In Trust Center for Theological Schools – This symposium will be the first gathering for the Lilly Endowment Initiative to Build Capacity for Sustainability in Historic Black Theological Schools. Over the past three years, these six schools — Hood Theological Seminary, Howard University School of Divinity, Interdenominational Theological Center, Payne Theological Seminary, Samuel DeWitt Proctor School of Theology of Virginia Union University, and Shaw University Divinity School — have worked together in partnership with the In Trust Center for Theological Schools on an initiative to strengthen fundraising. The presidents/deans of each of the six schools have made leadership, governance, and institutional health a priority.
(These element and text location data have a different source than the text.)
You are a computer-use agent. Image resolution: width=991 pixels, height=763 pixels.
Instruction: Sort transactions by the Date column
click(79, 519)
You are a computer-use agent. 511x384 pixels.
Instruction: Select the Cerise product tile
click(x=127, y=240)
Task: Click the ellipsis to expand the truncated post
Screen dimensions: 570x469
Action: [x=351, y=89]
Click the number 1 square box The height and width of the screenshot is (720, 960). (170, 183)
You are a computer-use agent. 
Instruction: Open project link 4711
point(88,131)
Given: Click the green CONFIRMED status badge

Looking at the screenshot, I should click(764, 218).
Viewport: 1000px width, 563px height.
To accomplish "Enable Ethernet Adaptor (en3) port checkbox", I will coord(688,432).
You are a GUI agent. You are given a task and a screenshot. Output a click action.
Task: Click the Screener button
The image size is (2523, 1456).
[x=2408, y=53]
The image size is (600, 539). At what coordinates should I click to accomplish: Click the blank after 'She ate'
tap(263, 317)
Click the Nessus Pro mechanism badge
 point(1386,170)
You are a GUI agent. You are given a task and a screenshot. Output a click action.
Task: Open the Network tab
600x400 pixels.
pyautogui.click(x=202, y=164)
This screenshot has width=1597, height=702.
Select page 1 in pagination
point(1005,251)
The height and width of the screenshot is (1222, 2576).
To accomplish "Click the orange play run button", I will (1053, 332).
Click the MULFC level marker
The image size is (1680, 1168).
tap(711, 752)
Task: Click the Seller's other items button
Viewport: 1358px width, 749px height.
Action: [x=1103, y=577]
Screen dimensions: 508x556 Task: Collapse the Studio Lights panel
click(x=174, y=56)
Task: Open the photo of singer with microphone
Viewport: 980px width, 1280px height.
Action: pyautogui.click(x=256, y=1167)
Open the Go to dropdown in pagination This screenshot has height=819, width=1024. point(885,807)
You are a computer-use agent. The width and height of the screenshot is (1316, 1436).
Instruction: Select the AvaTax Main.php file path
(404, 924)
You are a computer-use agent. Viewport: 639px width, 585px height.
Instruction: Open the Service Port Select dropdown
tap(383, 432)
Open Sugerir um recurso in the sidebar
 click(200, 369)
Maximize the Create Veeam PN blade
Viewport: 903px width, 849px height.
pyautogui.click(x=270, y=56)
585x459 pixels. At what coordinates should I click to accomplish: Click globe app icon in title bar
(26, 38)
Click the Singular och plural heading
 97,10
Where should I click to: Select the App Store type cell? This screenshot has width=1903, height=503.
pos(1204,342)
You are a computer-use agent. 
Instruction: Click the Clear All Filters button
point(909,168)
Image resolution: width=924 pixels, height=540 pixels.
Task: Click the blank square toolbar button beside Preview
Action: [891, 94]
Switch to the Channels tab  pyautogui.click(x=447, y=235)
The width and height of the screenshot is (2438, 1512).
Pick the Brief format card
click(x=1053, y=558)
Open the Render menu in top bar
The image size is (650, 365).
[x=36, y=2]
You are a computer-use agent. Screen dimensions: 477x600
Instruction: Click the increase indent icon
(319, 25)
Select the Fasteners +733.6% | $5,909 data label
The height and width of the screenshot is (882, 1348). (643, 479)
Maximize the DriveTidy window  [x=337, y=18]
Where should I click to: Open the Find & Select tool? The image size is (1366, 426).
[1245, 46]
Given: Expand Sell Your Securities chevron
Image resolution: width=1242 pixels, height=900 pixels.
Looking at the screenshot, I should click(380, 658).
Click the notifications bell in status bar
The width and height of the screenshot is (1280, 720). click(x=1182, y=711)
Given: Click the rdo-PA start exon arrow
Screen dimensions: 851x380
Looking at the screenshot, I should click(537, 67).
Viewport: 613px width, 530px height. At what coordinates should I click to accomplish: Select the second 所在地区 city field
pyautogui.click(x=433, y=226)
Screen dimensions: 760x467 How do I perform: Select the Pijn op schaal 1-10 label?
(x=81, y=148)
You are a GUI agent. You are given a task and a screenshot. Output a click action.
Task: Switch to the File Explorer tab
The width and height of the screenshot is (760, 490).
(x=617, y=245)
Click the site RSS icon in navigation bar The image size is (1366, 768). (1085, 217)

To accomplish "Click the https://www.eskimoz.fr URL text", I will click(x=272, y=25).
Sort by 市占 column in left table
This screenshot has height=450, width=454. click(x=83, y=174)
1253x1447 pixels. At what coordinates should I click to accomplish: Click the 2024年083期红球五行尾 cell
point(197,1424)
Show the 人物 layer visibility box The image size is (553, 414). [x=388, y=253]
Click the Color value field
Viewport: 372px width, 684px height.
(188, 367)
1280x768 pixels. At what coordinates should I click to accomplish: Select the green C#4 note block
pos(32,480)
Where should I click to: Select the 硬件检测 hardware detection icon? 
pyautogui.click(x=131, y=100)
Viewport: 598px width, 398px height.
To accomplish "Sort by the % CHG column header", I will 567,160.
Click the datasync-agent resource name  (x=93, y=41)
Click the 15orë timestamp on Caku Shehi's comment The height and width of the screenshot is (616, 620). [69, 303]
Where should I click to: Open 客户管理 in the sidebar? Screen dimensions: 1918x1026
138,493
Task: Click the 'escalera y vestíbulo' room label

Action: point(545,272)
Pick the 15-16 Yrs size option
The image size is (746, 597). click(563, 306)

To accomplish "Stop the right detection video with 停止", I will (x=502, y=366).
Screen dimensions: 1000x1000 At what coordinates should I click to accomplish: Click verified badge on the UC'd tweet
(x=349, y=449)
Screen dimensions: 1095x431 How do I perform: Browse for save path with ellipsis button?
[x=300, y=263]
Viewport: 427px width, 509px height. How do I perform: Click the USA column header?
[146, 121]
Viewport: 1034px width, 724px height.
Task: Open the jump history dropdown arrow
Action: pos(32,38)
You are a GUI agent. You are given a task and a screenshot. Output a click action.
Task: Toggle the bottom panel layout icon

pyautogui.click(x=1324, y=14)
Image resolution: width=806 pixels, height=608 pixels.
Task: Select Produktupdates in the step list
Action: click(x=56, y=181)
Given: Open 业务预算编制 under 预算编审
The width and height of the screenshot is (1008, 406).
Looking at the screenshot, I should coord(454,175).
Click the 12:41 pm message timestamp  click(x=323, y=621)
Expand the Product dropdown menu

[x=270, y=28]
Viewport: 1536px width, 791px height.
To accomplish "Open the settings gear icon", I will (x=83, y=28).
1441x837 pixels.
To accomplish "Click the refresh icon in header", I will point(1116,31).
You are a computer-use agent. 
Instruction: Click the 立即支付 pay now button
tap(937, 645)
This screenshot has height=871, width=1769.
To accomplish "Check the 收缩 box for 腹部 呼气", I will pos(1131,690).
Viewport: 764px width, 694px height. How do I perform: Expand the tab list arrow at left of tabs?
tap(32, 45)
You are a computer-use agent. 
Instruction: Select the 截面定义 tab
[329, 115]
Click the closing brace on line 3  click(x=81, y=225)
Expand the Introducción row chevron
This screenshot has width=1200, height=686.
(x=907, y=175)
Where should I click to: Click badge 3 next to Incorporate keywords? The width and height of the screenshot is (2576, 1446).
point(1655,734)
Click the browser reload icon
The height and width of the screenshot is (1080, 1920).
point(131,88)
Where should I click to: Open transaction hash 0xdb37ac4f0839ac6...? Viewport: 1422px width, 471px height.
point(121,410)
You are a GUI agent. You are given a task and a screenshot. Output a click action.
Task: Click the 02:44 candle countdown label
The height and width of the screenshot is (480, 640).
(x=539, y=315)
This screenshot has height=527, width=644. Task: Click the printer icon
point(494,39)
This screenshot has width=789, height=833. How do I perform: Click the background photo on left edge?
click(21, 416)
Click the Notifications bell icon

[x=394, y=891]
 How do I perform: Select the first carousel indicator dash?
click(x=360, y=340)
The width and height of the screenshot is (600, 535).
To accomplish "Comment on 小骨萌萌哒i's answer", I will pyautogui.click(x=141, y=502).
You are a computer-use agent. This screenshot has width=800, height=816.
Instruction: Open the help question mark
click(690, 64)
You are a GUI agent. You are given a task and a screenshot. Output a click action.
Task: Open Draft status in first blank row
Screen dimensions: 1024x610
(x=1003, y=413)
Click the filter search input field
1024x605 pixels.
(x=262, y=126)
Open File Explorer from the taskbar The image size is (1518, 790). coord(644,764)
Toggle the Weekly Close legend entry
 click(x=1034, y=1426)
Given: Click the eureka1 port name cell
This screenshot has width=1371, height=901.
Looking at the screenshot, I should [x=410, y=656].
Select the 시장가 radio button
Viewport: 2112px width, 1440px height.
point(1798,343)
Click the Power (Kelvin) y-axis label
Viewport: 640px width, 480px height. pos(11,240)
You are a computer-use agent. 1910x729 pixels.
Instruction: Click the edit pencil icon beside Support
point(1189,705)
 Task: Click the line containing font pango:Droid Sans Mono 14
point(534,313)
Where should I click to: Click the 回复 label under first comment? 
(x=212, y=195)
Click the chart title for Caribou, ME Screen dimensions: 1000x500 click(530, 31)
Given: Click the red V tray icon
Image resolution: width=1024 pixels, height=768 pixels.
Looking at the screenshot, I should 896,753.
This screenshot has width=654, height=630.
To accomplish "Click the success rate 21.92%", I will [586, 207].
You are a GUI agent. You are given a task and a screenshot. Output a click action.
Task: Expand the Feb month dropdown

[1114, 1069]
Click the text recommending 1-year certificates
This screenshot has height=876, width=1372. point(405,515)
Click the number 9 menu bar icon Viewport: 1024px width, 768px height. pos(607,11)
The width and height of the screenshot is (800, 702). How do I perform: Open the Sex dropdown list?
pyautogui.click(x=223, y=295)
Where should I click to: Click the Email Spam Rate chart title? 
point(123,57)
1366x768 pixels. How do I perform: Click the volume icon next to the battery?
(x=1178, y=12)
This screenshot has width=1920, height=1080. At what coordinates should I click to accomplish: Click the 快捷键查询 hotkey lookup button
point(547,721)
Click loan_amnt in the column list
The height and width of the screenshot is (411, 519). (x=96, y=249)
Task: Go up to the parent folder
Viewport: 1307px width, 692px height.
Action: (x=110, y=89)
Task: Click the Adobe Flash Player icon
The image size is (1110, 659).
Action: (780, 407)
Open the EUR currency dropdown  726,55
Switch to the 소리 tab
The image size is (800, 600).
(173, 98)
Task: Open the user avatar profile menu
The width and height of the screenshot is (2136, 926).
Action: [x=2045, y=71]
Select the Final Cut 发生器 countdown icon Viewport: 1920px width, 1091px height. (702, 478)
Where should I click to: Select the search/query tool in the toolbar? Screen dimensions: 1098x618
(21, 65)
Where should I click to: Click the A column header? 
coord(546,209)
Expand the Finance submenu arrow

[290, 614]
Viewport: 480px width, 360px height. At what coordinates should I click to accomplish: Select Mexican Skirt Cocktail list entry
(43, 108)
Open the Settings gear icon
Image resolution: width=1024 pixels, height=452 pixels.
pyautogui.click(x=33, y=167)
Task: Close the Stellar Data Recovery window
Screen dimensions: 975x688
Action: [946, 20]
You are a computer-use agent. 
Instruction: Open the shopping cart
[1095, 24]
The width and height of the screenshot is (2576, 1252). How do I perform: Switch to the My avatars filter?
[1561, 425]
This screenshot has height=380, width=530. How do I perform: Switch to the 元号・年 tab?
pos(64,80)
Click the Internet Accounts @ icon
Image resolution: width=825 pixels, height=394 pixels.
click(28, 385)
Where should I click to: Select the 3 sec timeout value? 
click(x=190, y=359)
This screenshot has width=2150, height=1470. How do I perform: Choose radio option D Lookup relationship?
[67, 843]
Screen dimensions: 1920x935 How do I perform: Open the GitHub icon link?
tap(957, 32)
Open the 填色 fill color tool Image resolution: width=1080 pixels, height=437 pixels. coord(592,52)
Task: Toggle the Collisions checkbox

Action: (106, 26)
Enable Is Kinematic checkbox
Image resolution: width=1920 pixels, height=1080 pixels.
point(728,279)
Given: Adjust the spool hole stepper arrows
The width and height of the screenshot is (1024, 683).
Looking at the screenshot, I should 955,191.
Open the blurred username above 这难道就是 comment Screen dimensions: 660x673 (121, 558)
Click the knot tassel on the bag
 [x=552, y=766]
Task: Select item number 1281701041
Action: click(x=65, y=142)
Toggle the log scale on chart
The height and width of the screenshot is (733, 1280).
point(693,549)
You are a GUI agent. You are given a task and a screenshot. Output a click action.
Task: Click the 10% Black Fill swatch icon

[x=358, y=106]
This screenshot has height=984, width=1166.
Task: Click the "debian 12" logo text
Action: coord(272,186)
Throughout the grant period, we engaged in peer learning, educational events, and leadership meetings, during which relationships were deepened and the leaders determined the need to focus more clearly and directly on the Gift of Black Theological Education as a whole.
Collectively, the schools contributed to framing the work of the current grant period (2018–2020). This new initiative will focus not on sustaining the initial fundraising initiative, but rather on developing something new. Guided by the theme of “Learn, Leaven, and Live,” we will seek to engage one another in important conversations, commit to deepening the work within each school, and broaden our reach by inviting other key stakeholders, partners, and leaders into our discussion.
During the first year of learning, we seek to foster a flourishing culture of generosity where everyone understands the benefits of an expanded community of learning beyond the six participating schools. Inspired by Isaiah 54:2, we are committed to “enlarging our tent” by building a broader community of learning by sharing our work with those who provide Black Theological Education outside of the six schools. We seek to offer a platform to spark change by addressing questions including these: How is education envisioned? Given that there is a felt need to return to an old principle of community and generosity and that the Black Church is being reformed, how can we best serve it now? How can the work and continued learning of Black Theological School leaders build community from within?